▶ What is being asked
The answer should match the records character for character.

▶ Stored records
---*---
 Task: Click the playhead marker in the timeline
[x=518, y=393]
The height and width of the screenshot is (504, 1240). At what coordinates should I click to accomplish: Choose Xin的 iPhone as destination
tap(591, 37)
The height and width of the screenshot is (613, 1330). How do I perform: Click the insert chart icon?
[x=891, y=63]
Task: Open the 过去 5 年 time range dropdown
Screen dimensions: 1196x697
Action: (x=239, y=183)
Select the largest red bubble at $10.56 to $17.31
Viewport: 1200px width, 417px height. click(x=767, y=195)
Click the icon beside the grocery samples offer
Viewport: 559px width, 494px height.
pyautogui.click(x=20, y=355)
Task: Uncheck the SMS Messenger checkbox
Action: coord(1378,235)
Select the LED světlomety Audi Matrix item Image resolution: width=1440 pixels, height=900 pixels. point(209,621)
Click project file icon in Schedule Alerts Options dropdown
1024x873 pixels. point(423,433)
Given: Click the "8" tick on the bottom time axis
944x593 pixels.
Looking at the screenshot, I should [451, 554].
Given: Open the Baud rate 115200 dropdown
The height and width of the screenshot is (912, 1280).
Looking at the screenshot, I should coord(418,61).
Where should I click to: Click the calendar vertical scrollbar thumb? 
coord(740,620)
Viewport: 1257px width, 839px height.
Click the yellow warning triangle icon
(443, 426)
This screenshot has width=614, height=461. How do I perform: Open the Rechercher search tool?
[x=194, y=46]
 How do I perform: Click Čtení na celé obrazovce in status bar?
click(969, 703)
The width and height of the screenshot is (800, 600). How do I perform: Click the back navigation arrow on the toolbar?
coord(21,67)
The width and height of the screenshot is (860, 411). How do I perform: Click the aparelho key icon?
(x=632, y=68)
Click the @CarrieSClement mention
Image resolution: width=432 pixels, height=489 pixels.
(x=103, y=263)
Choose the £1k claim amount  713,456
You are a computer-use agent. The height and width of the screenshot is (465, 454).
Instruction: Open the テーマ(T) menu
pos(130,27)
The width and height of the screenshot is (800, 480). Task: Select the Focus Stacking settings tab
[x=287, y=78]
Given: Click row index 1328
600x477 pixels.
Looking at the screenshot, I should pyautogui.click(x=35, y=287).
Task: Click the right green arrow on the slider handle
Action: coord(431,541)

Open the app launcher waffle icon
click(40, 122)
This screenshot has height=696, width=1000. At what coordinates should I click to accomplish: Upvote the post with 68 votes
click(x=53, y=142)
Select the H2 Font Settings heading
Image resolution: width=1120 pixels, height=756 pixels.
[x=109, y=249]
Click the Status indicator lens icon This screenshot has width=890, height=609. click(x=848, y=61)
---*---
▶ Answer for this exercise
 Task: Click the playhead marker in the timeline
[x=518, y=393]
The height and width of the screenshot is (504, 1240). At what coordinates should I click to accomplish: Choose Xin的 iPhone as destination
tap(591, 37)
The height and width of the screenshot is (613, 1330). How do I perform: Click the insert chart icon?
[x=891, y=63]
Task: Open the 过去 5 年 time range dropdown
Screen dimensions: 1196x697
Action: (x=239, y=183)
Select the largest red bubble at $10.56 to $17.31
Viewport: 1200px width, 417px height. click(x=767, y=195)
Click the icon beside the grocery samples offer
Viewport: 559px width, 494px height.
pyautogui.click(x=20, y=355)
Task: Uncheck the SMS Messenger checkbox
Action: coord(1378,235)
Select the LED světlomety Audi Matrix item Image resolution: width=1440 pixels, height=900 pixels. point(209,621)
Click project file icon in Schedule Alerts Options dropdown
1024x873 pixels. point(423,433)
Given: Click the "8" tick on the bottom time axis
944x593 pixels.
Looking at the screenshot, I should [451, 554].
Given: Open the Baud rate 115200 dropdown
The height and width of the screenshot is (912, 1280).
Looking at the screenshot, I should coord(418,61).
Where should I click to: Click the calendar vertical scrollbar thumb? 
coord(740,620)
Viewport: 1257px width, 839px height.
Click the yellow warning triangle icon
(443, 426)
This screenshot has width=614, height=461. How do I perform: Open the Rechercher search tool?
[x=194, y=46]
 How do I perform: Click Čtení na celé obrazovce in status bar?
click(969, 703)
The width and height of the screenshot is (800, 600). How do I perform: Click the back navigation arrow on the toolbar?
coord(21,67)
The width and height of the screenshot is (860, 411). How do I perform: Click the aparelho key icon?
(x=632, y=68)
Click the @CarrieSClement mention
Image resolution: width=432 pixels, height=489 pixels.
(x=103, y=263)
Choose the £1k claim amount  713,456
You are a computer-use agent. The height and width of the screenshot is (465, 454).
Instruction: Open the テーマ(T) menu
pos(130,27)
The width and height of the screenshot is (800, 480). Task: Select the Focus Stacking settings tab
[x=287, y=78]
Given: Click row index 1328
600x477 pixels.
Looking at the screenshot, I should pyautogui.click(x=35, y=287).
Task: Click the right green arrow on the slider handle
Action: coord(431,541)

Open the app launcher waffle icon
click(40, 122)
This screenshot has height=696, width=1000. At what coordinates should I click to accomplish: Upvote the post with 68 votes
click(x=53, y=142)
Select the H2 Font Settings heading
Image resolution: width=1120 pixels, height=756 pixels.
[x=109, y=249]
Click the Status indicator lens icon This screenshot has width=890, height=609. click(x=848, y=61)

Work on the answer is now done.